### Records shown
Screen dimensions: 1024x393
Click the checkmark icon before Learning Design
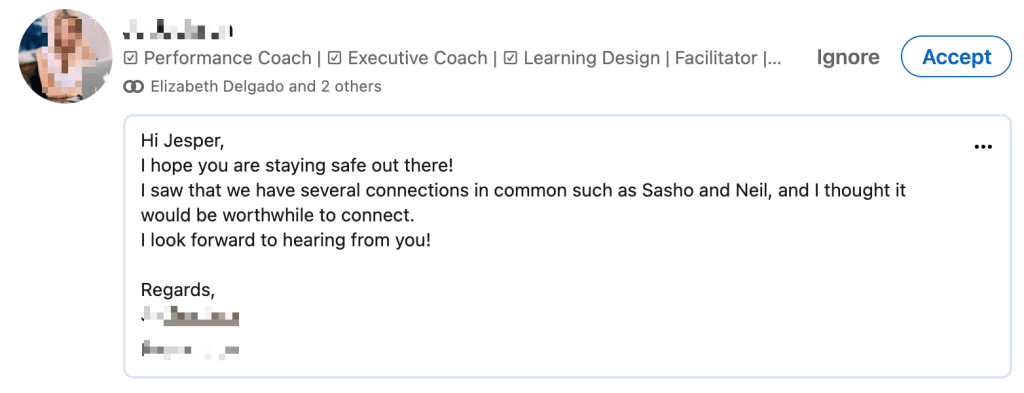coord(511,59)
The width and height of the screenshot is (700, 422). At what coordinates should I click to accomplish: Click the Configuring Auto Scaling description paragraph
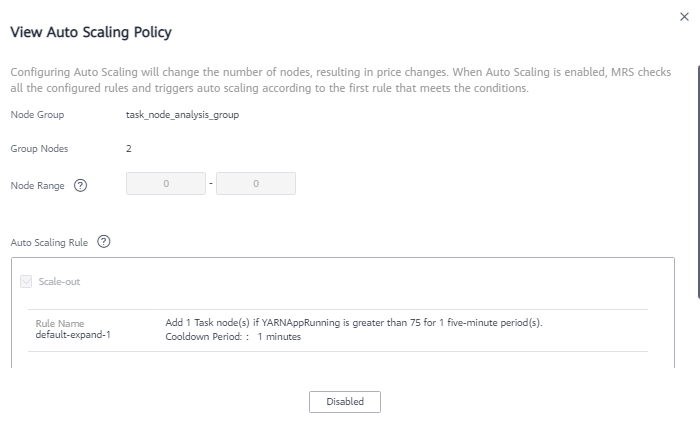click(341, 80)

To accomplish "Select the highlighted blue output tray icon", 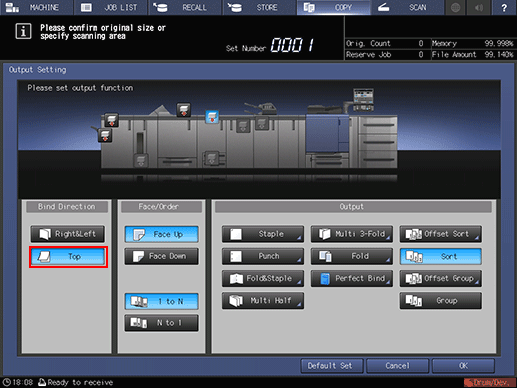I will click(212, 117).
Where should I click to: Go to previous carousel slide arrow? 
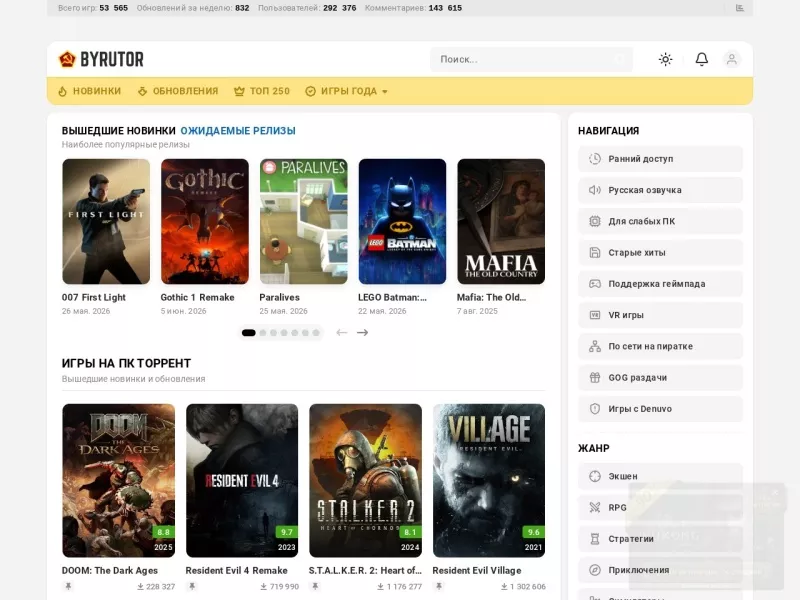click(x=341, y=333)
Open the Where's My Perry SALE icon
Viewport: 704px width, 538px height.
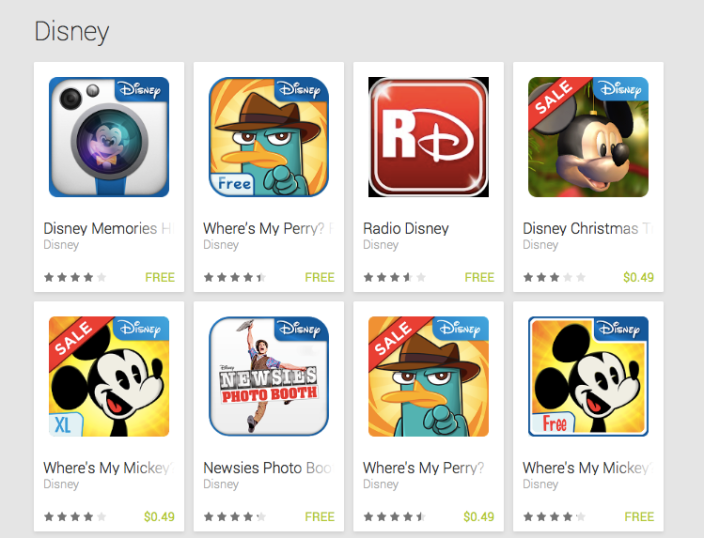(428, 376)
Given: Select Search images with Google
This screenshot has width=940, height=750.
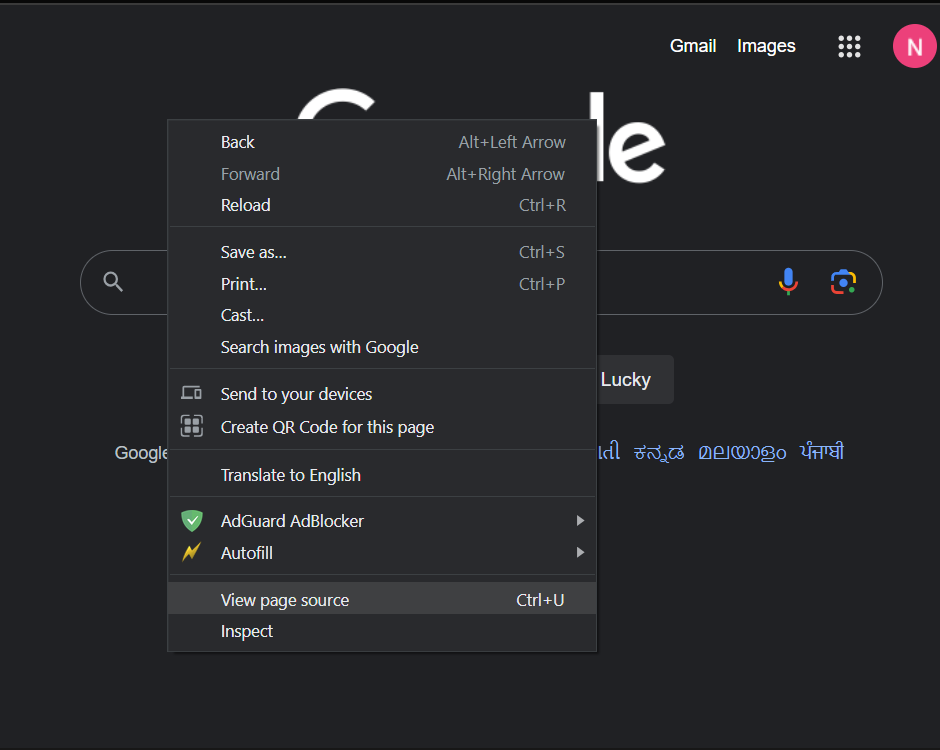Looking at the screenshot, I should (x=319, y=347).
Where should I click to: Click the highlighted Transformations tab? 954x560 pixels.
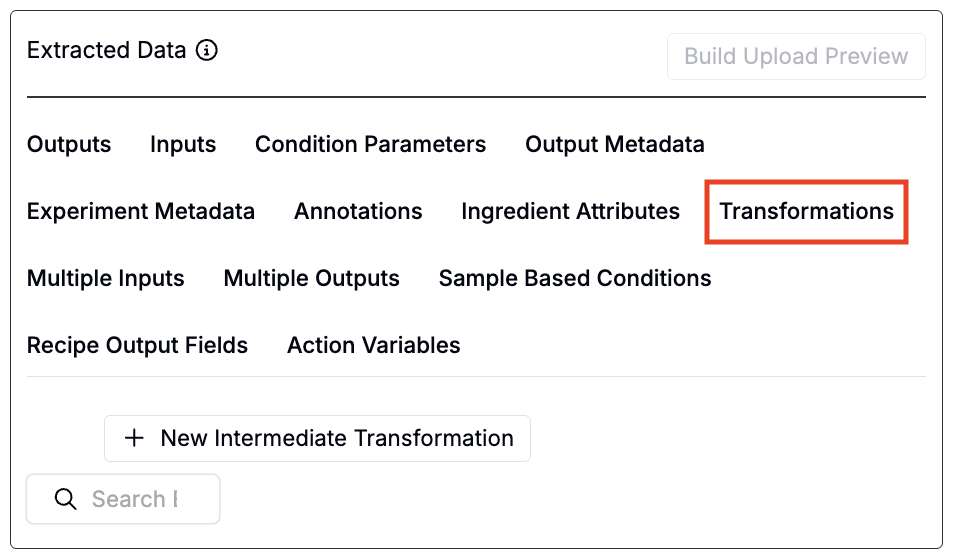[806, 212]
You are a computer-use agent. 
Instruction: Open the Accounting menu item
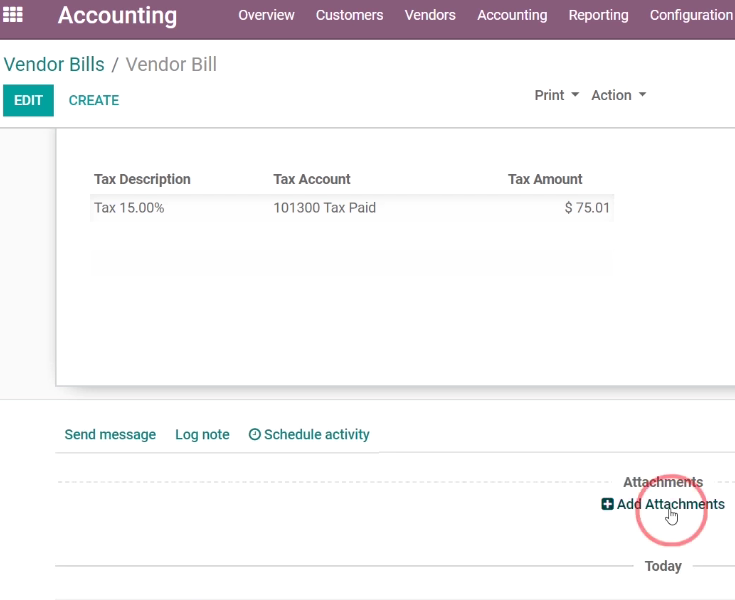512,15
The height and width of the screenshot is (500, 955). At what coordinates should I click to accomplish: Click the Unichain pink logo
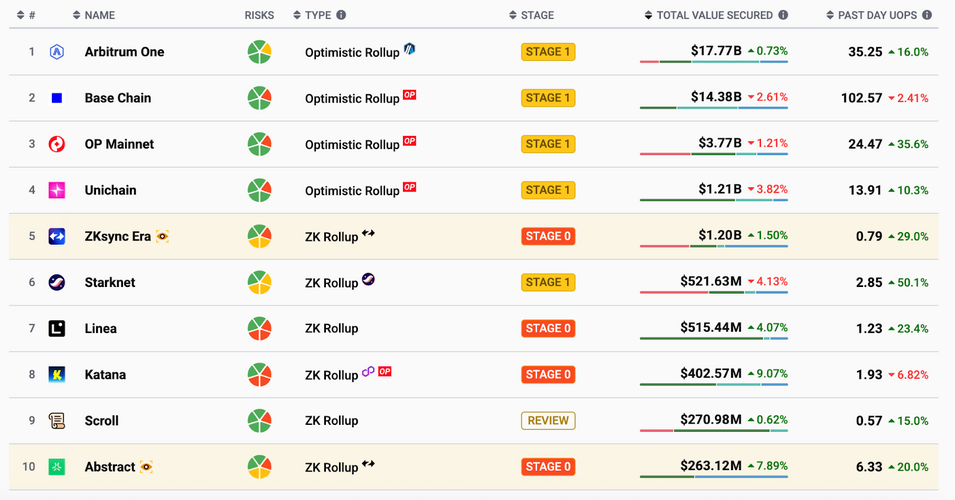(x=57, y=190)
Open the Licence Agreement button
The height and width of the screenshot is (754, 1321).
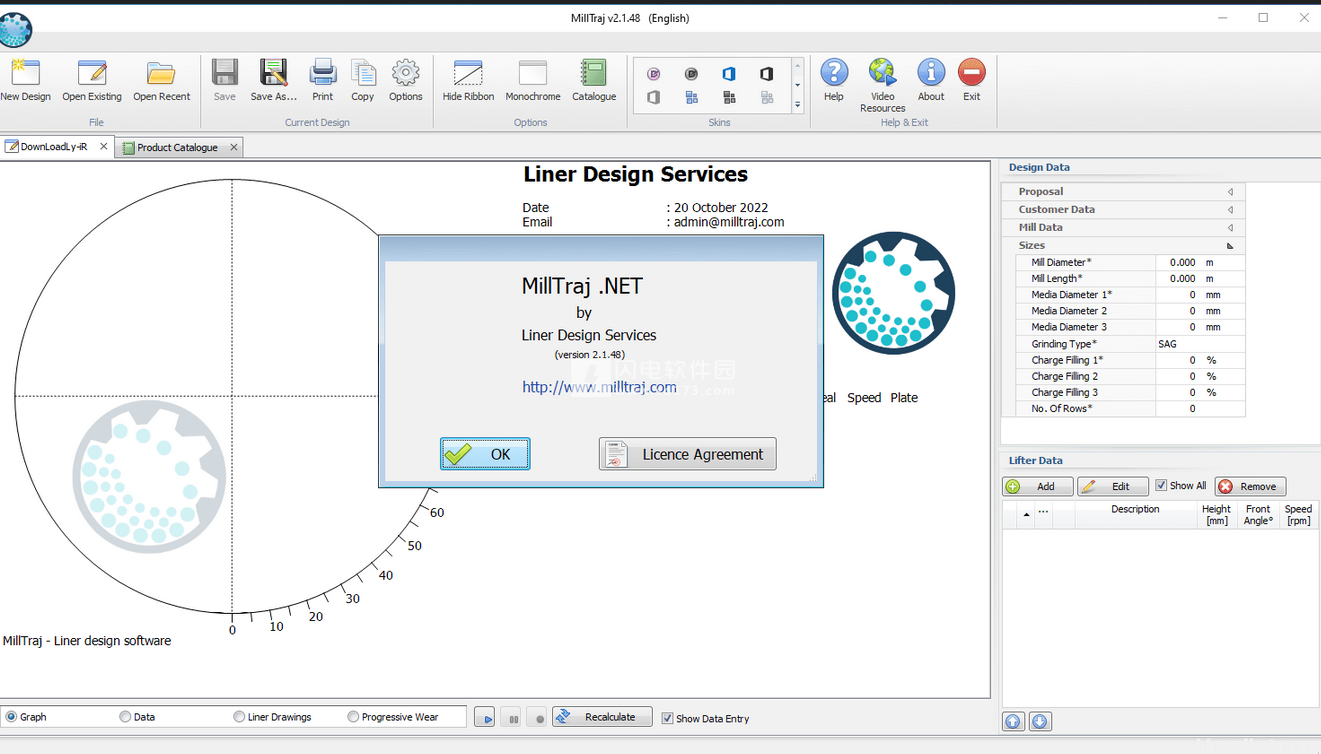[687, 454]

### To do
Count the lines of the items above that contain the string "height", treating case as significant, and give only that number.

### Full response
5